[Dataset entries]
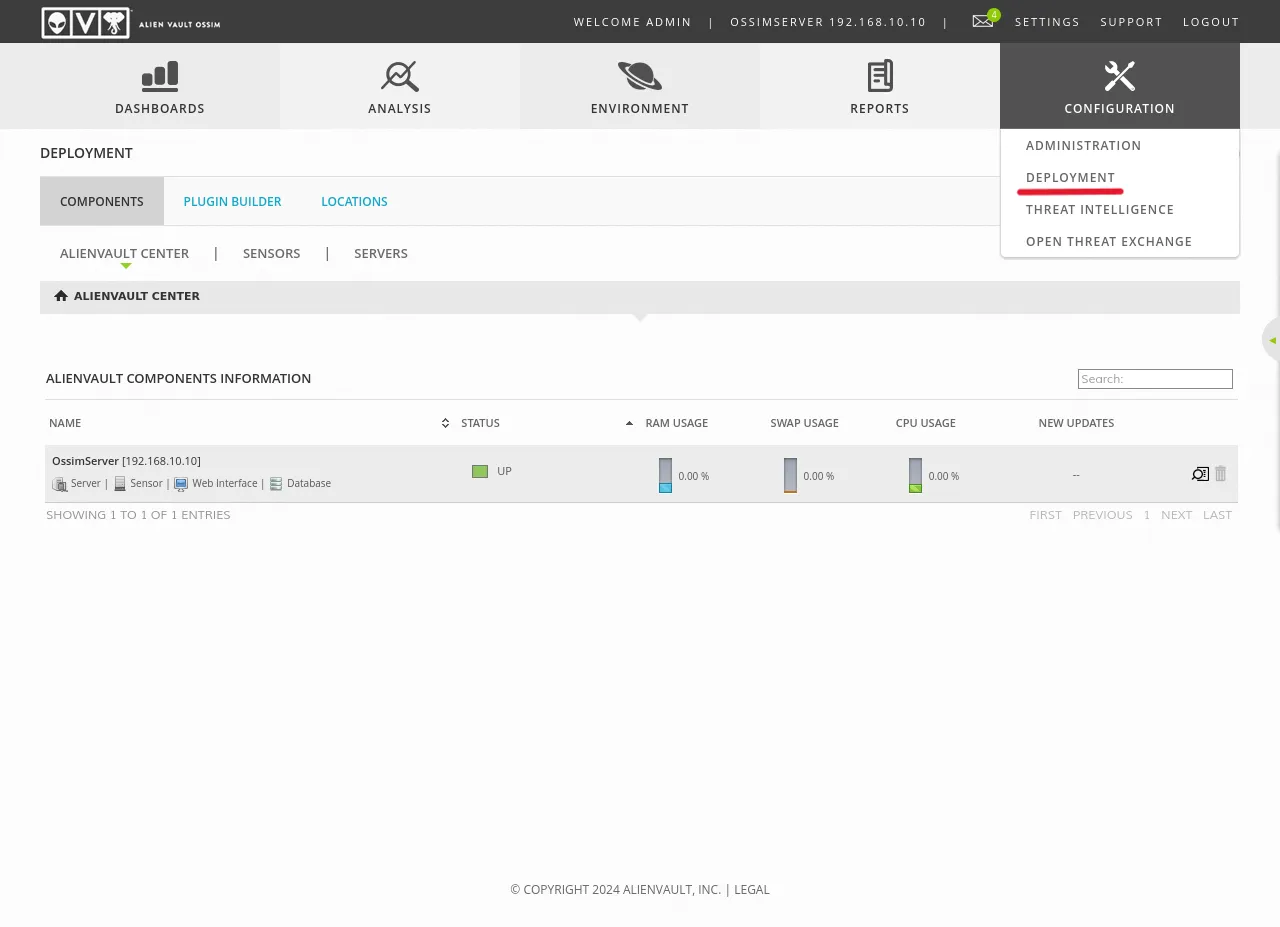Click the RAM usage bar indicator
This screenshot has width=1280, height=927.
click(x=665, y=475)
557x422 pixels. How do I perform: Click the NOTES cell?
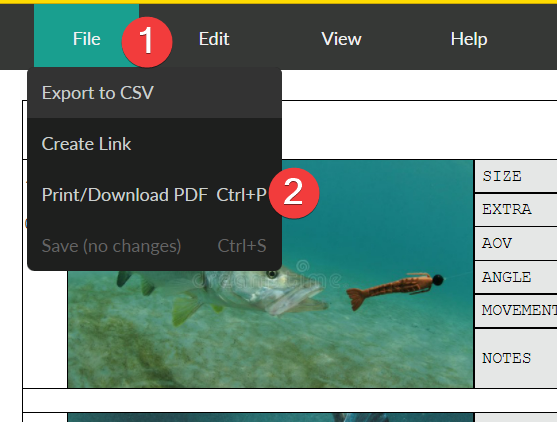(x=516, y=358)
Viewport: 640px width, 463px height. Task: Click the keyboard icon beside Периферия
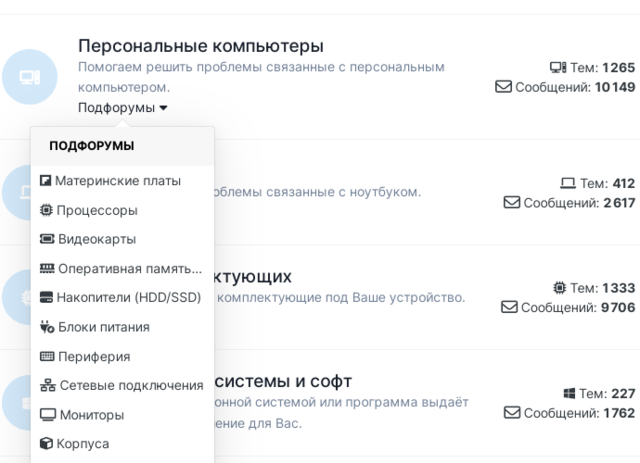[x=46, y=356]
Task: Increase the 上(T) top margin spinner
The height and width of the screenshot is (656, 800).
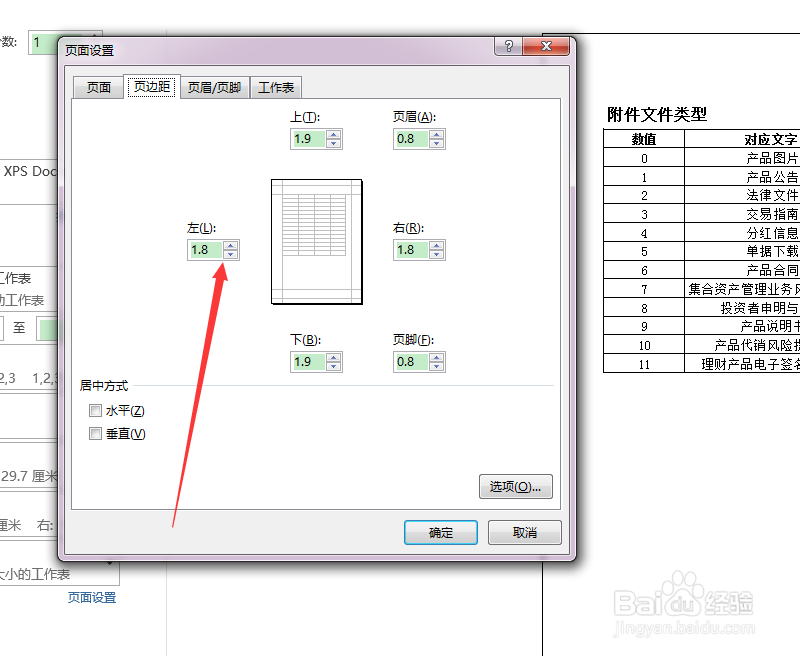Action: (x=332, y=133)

WHAT YOU SHOULD DO
Give back exactly the lines from the one that contains "The height and" to the final line of the data above, both included, with all pictures removed.

SOLUTION FOR THIS EXERCISE
The height and width of the screenshot is (656, 800).
Action: (x=332, y=133)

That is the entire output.